[Problem description] Using the entries that follow, state how many lines contain the word "field". The response is that number and nothing more.

[Provided data]
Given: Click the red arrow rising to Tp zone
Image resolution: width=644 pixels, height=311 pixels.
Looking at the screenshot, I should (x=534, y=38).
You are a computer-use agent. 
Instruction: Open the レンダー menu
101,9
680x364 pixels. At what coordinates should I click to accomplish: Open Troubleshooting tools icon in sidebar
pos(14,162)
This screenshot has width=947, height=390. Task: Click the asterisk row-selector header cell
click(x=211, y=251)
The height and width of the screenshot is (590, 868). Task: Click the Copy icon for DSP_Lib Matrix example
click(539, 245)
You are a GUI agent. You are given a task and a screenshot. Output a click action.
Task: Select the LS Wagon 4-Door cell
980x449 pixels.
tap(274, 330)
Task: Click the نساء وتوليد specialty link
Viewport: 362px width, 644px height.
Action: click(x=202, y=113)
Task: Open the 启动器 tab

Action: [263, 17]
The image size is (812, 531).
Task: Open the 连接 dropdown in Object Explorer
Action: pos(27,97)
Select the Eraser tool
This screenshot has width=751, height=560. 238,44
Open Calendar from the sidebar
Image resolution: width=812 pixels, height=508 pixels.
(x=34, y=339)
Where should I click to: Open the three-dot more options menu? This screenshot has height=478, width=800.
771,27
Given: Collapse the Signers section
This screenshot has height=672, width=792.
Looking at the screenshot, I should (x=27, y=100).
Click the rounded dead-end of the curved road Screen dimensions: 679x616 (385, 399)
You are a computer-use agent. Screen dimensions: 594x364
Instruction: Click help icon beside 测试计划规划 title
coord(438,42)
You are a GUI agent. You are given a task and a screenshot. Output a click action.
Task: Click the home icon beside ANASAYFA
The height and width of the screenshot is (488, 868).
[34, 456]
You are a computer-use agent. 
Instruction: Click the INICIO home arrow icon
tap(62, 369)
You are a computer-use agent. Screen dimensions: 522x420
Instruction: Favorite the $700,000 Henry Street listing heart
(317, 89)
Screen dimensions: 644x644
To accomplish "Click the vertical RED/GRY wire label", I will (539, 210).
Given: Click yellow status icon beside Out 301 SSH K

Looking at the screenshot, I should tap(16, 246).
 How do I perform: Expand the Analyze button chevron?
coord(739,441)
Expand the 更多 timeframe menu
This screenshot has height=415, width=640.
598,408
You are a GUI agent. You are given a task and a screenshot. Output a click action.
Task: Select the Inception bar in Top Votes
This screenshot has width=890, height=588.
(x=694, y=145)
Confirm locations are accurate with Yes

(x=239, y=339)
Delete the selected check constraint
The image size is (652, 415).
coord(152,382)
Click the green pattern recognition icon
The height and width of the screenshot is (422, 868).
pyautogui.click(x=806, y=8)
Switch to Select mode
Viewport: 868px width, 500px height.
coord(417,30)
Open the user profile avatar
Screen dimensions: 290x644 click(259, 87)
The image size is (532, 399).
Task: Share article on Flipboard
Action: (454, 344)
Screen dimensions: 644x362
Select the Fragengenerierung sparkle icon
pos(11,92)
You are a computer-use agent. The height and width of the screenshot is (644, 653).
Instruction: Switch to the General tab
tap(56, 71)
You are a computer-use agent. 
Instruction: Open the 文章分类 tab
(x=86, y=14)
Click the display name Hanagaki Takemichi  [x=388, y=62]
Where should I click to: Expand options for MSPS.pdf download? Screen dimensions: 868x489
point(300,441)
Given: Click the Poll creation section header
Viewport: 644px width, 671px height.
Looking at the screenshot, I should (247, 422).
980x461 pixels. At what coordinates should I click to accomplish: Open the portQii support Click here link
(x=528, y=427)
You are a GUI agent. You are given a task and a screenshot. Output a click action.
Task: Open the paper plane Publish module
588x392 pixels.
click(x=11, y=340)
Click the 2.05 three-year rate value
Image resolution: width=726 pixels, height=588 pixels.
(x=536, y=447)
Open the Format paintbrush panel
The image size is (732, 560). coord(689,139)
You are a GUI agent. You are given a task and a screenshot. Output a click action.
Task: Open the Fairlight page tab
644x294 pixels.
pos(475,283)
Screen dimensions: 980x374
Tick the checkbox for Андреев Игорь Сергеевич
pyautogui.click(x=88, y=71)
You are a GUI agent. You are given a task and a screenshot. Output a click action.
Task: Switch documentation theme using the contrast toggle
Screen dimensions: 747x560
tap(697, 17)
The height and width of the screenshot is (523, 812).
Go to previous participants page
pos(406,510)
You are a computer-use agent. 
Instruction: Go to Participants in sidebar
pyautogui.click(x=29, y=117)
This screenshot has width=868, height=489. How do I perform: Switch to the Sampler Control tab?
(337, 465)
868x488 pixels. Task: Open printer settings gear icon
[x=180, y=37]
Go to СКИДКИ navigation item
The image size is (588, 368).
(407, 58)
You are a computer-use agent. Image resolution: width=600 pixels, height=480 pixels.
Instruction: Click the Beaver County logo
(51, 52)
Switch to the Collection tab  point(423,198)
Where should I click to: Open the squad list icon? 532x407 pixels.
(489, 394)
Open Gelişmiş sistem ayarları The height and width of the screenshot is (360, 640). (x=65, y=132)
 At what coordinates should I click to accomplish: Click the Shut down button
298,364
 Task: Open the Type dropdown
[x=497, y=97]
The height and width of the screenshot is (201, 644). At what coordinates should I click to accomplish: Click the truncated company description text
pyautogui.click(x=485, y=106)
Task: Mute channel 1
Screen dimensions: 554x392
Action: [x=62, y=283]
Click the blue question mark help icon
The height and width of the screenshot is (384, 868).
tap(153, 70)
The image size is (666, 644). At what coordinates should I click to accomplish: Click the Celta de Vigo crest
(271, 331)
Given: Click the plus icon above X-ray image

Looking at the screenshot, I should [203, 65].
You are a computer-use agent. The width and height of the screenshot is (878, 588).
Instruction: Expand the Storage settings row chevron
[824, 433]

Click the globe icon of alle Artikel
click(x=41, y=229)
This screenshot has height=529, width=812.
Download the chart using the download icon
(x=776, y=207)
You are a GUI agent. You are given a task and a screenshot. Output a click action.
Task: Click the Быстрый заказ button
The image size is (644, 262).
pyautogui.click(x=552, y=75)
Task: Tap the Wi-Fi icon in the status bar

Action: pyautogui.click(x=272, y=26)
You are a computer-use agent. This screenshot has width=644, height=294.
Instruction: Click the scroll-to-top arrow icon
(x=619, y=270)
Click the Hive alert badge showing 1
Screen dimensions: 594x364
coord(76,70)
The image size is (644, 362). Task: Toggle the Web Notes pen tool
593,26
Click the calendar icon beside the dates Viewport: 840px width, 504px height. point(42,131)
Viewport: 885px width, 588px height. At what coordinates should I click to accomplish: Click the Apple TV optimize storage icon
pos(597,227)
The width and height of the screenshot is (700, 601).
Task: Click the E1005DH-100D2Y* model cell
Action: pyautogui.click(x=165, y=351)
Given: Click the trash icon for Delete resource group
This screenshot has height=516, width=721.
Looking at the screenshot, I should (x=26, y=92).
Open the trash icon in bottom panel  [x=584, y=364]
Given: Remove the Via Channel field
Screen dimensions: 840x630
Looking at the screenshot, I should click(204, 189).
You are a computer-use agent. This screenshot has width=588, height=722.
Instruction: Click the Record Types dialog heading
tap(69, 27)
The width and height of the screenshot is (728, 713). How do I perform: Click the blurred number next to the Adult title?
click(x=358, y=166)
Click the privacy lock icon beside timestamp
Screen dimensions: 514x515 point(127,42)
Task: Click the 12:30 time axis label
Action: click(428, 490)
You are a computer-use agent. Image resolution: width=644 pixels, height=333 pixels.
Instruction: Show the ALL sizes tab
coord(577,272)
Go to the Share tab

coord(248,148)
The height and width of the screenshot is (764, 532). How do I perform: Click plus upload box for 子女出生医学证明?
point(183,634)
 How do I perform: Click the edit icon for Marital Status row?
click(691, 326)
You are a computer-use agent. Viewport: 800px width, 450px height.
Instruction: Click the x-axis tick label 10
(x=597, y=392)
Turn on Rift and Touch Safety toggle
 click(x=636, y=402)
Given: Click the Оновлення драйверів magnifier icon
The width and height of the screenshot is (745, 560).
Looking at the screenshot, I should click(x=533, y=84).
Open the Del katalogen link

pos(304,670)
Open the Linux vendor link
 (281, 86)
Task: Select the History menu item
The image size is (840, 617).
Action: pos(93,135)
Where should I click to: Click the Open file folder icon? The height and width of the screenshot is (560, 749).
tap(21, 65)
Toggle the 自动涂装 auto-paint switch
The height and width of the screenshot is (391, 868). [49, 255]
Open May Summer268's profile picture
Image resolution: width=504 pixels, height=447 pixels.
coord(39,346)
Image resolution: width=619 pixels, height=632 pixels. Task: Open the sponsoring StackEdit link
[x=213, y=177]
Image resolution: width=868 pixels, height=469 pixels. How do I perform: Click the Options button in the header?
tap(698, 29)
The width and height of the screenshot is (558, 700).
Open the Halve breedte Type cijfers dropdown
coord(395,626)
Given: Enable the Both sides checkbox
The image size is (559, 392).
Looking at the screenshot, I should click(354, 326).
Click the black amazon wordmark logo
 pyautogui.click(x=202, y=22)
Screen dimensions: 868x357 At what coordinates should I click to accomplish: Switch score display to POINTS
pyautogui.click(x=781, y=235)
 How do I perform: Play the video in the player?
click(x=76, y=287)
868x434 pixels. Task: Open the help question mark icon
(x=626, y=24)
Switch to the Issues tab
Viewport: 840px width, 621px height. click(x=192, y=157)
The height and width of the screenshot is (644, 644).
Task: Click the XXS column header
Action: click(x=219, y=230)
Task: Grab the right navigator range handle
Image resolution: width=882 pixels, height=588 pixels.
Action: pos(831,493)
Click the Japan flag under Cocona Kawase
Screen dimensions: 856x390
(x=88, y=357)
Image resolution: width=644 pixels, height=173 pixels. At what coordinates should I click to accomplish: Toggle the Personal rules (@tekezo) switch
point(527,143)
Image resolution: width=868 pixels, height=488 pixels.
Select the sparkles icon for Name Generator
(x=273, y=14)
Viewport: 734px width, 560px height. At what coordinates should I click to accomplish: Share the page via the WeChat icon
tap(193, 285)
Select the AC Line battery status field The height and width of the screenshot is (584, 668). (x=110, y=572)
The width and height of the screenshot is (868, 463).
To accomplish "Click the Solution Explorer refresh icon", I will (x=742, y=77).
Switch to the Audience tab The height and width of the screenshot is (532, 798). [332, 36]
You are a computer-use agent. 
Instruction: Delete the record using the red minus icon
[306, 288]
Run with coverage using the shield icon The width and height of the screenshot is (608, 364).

[Solution below] 2